И вот последний эпизод фильма — эпизод прогулки Ленина и Крупской олицетворяет собой вполне реальный факт ленинской жизни. Факт, связанный с тем, что в какой-то момент, перенеся серию параличей, летом 1923 года Ленин превратился в бессловесного истукана, сидящего в кресле, от имени которого очень успешно управлял, Сталин, использовавший это время для упрочения своей власти в рядах партийной номенклатуры. Но Сокурова интересует не столько политический, сколько духовный аспект вот этого краха Ленина. Для него физическая болезнь Ленина — проявление его духовной ущербности. И хотя Сокуров снимал этот фильм не как христианин, а скорее, как художник, вдохновлявшийся восточными мотивами, в последней сцене фильма удивительным образом смешивается и осуждение Ленина, и отвращение к нему, но и сострадание к Ленину — просто как к человеку. На наших глазах он окончательно перестает быть вождем. Хотя он вышел на эту прогулку с постоянной мыслью о том — а что же решит ЦК, когда восстановится телефонная связь с ЦК, и он узнает о своей судьбе, — нечто в нём уже изменилось. И конец его теперь зависит уже не от воли ЦК, а отчего-то другого, гораздо более значимого. Посмотрим последний эпизод данного фильма.

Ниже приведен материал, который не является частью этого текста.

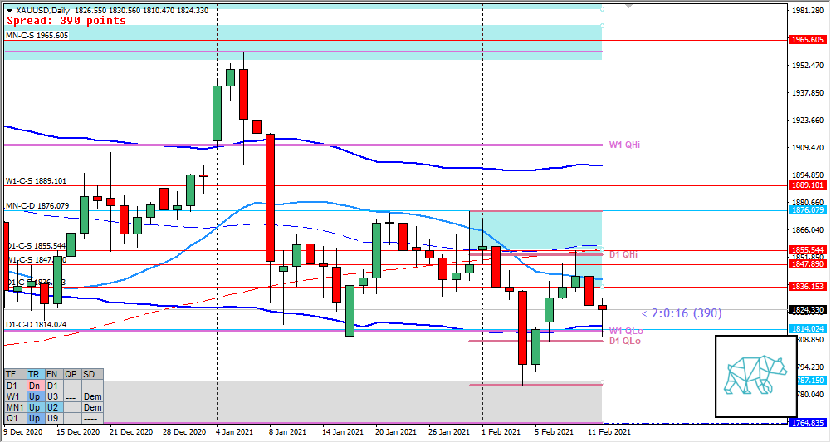Click the red 'Spread: 390 points' text
Screen dimensions: 831x443
(66, 21)
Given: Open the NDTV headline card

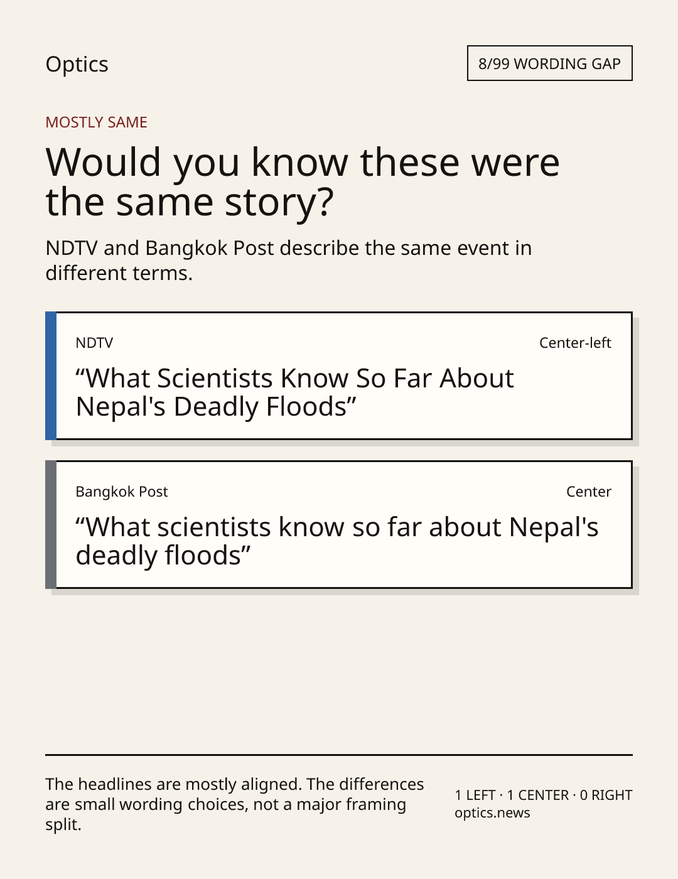Looking at the screenshot, I should (x=339, y=375).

Отправившийся на прогулку Ленин как будто по инерции еще ждет решения Политбюро. Того самого Политбюро, которое не только в его жизни начинает выполнять функцию чуть ли не Божественного Промысла о человеческой жизни. Вот именно в тот момент, когда из ЦК раздается звонок, на который бежит Крупская – униженно, спотыкаясь, подгоняемая криками коменданта, упивающегося своей властью, Ленин окончательно сходит с ума. Он пытается отозваться на эту весть о звонке из ЦК, но не только не может встать — даже вымолвить слово уже для него невозможно. И вот мы видим этого беспомощного, действительно поверженного вождя победившей революции, уже издающего вместо человеческих слов животные вопли. Вопли, на которые отзывается пасущийся где-то рядом скот. Ленин действительно родился под созвездием Тельца, и это с восточной точки зрения должно было как-то предопределить его жизнь, обусловить его судьбу после смерти. Вообще, концовка фильма представляется вполне восточной. Христианская тема нравственной ответственности Ленина, а значит, и возможного предстояния перед Божьим судом за то, что он содеял, подменяется подменяется темой победы вот этого вечного мироздания над попытавшимся сокрушить его человеком. Мы видим Ленина таким, каким он жил в последние полгода в своей жизни – погруженным в беспамятство и безмолвие истуканом. Истуканом, каменные и бронзовые варианты которого до сих пор красуются в нашей стране, являясь символами неспособности нас покаяться в грехах, содеянных под руководством Ленина. Неспособности отторгнуться от зла и крови, заполонившей нашу страну в условиях созданной Лениным системы власти.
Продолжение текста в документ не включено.